Visconti lo fece debuttare in "Le streghe" (1967), gli offrì l'opportunità da istrione ("La caduta degli dei"), il ruolo memorabile ("Ludwig"), quello più amato ("Gruppo di famiglia in un interno"). Nonostante il carattere possessivo del suo pigmalione e la forza del loro legame, Berger trovò lo spazio per altre esperienze: fu Dorian Gray per Massimo Dallamano, Alberto dei Finzi Contini per De Sica, Arconati ne "La colonna infame" di Nelo Risi, il seduttore di Liz Taylor in "Mercoledi delle ceneri" di Larry Peerce, il poeta seduttore di "Una romantica donna inglese" di Joseph Losey, Helmut in "Salon Kitty" di Tinto Brass.

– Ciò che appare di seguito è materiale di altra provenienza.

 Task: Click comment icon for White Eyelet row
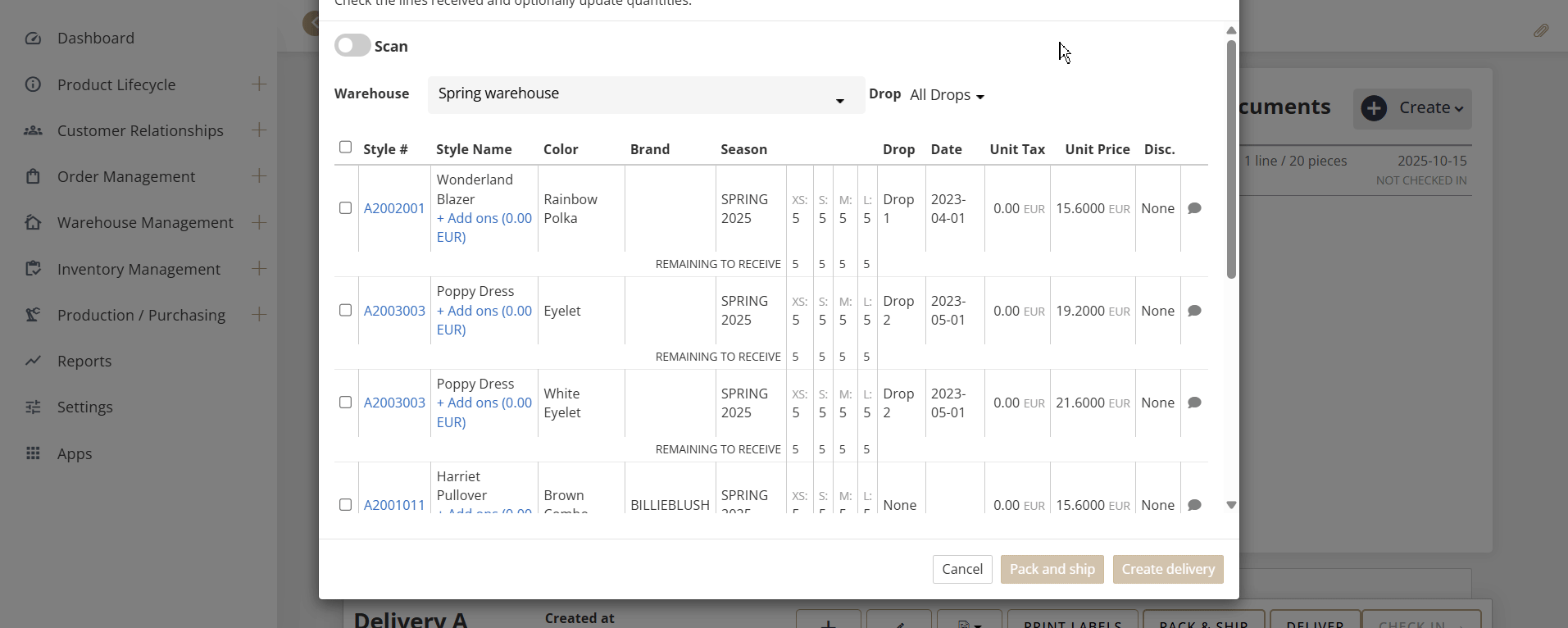tap(1194, 403)
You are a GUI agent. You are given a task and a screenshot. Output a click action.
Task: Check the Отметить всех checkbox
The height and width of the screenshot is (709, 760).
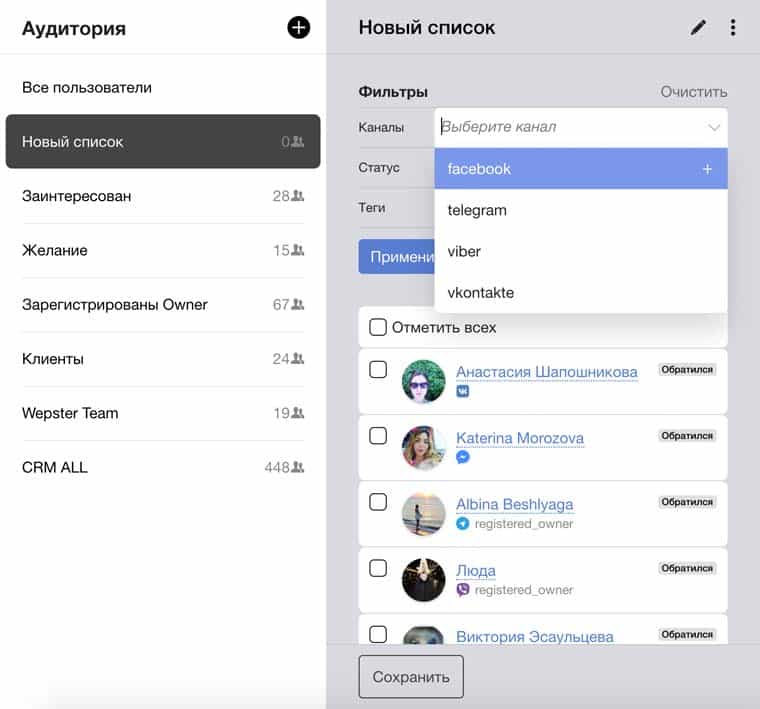click(378, 327)
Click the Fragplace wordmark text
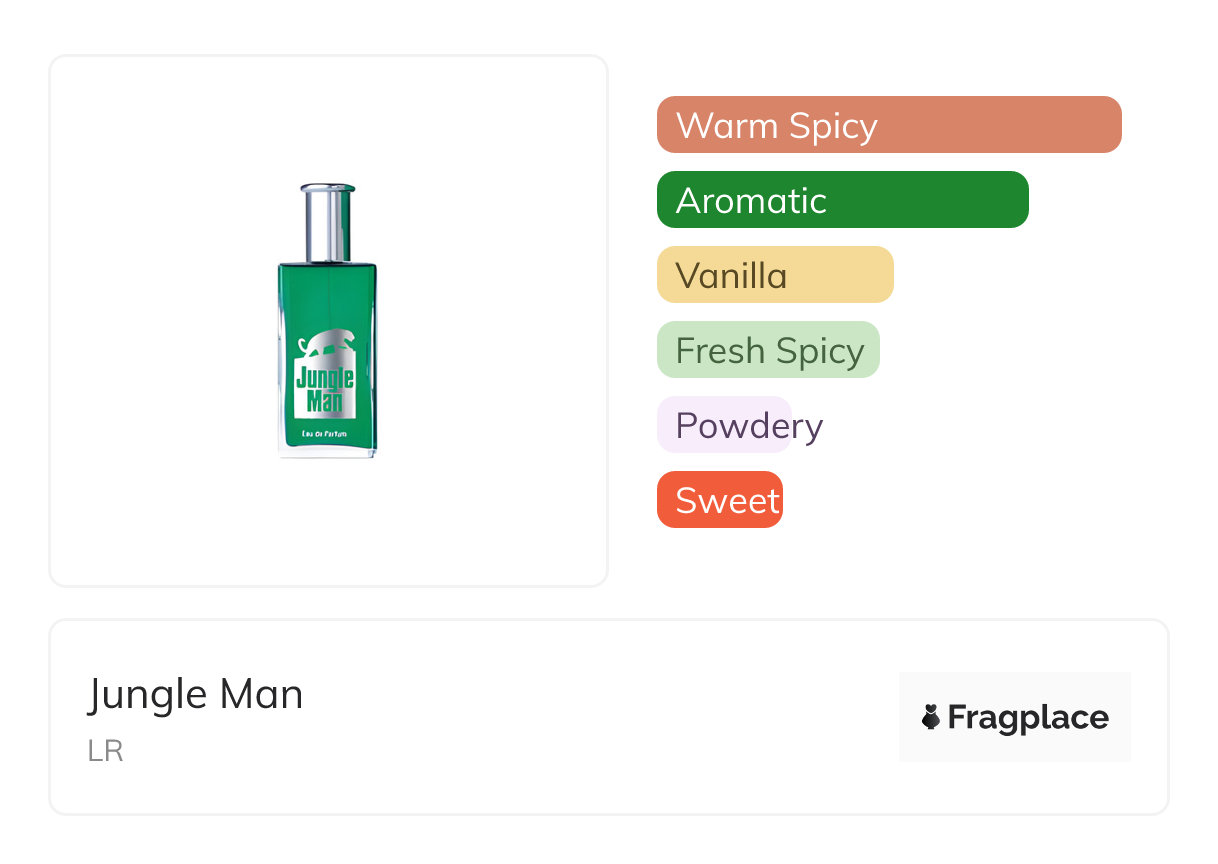The height and width of the screenshot is (864, 1218). [x=1028, y=717]
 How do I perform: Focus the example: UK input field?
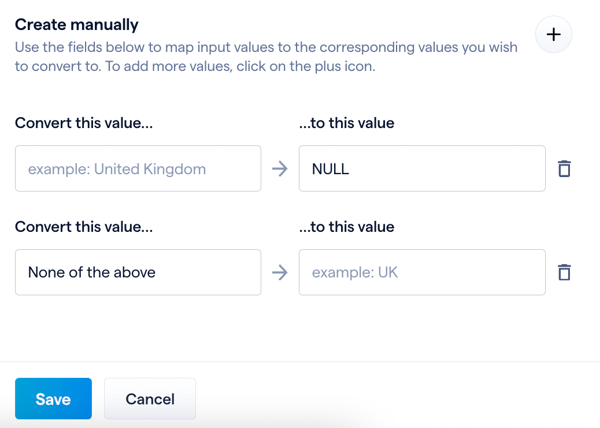click(x=422, y=272)
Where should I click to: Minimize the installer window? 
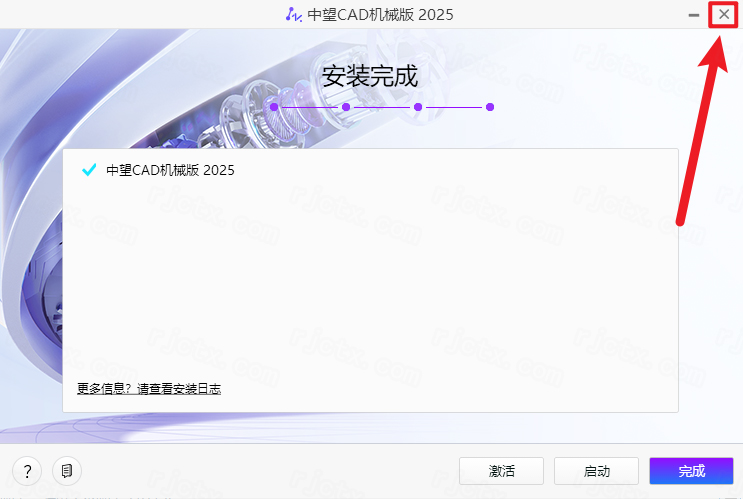(694, 15)
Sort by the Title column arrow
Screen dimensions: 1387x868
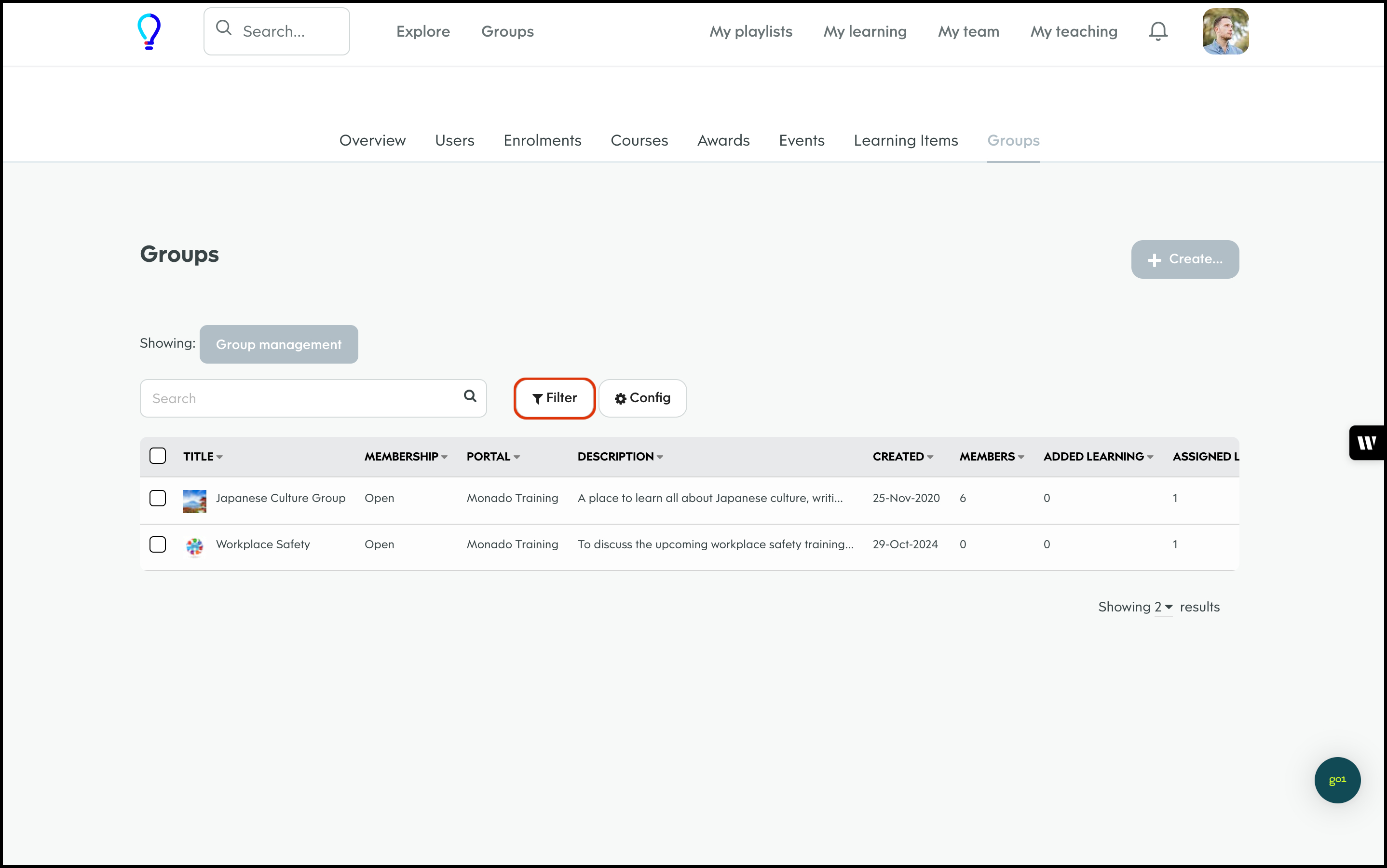tap(219, 457)
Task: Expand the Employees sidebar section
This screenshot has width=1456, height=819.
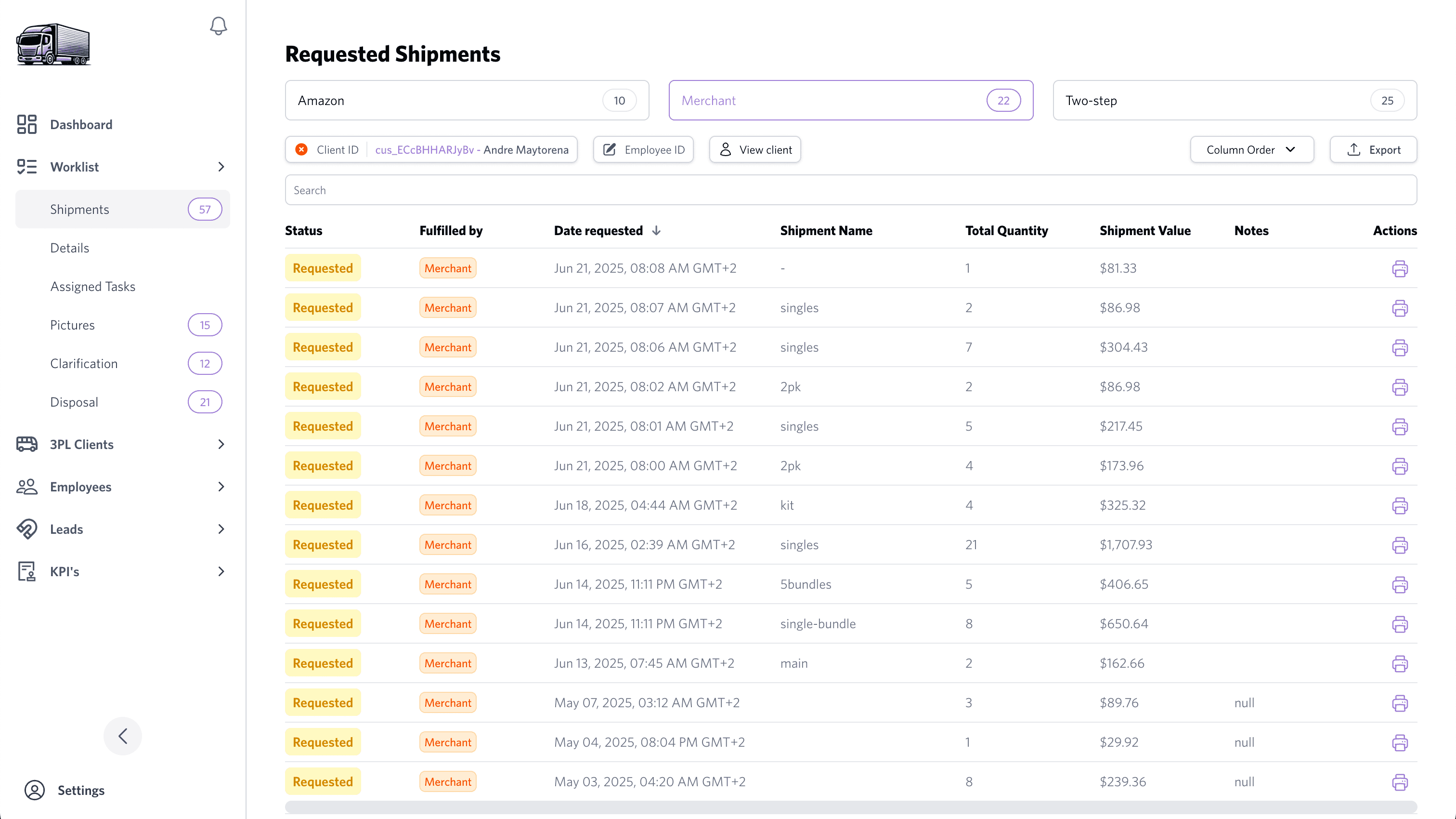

La morte di Visconti fu per il giovane amante un lutto drammatico tanto che, in eccesso di stupefacenti, rischiò la vita poco dopo e raccontò spesso che era stato un tentato suicidio. Ciò nonostante la sua carriera procedette spedita all'incredibile ritmo di almeno un film all'anno, una media che tenne, tra eccessi, polemiche, crolli fisici fino alla fine del secolo. Era disgustato dal cinema commerciale che spesso faceva ricorso al suo carisma tra Italia e Francia. Eppure in questo tratto di strada ebbe registi importanti come Claude Chabrol ("Fantomas"), Francis Coppola ("Il Padrino III") e un buon successo personale ritornando al suo personaggio iconico in "Ludwig 1881" di Donatello Dubini e Fosco Dubini.
Nel 2004, provato dall'alcool, amareggiato, in difficoltà economica fece ritorno in Austria per seguire la madre malata. Quando la donna morirà 5 anni dopo, Helmut sarà in ospedale a sua volta. Da lì in avanti la sua carriera si spezza né valgono ritorni sporadici come un ruolo in "Dinasty" ("piangevo andando sul set, ridevo tornando a casa la sera") o momenti di gloria come l'apparizione a Cannes per il "Saint Laurent" di Bertrand Bonello. In compenso è fuori dal cinema che diventa una leggenda: Andy Wahrol ne ha fatto un'icona pop con i suoi scatti, Helmut Newton divulga le foto del giovane "arcangelo" Berger, Madonna ne fa l'idolo dei suoi video "Erotica" e "Sex" degli anni '90, Quentin Tarantino gli rende omaggio in "Jackie Brown", su di lui si girano due documentari (il primo sconfessato dal protagonista), si cimenta a teatro con la regia di Albert Serra.
Di lui disse, con la consueta ironia al vetriolo Billy Wilder parlando de "La caduta degli dei": "ad eccezione di Helmut Berger non ci sono altre donne interessanti al giorno d'oggi". Probabilmente Helmut sorrise. Sofferente da tempo ai polmoni l'attore aveva annunciato il suo ritiro nel 2019, ma come la fenice ha certamente sognato fino all'ultimo di risorgere dalle sue ceneri. Nella sua autobiografia si vantava di aver avuto storie con una lista infinita di star: da Rudolf Nureyev a Britt Ekland, Ursula Andress, Nathalie Delon, Florinda Bolkan, Linda Blair, Marilù Tolo, Jerry Hall, Bianca e Mick Jagger. Miguel Bosé. Per lui verità e leggenda erano una cosa sola e ancora ne parlava, appesantito e sfinito, negli ultimi anni.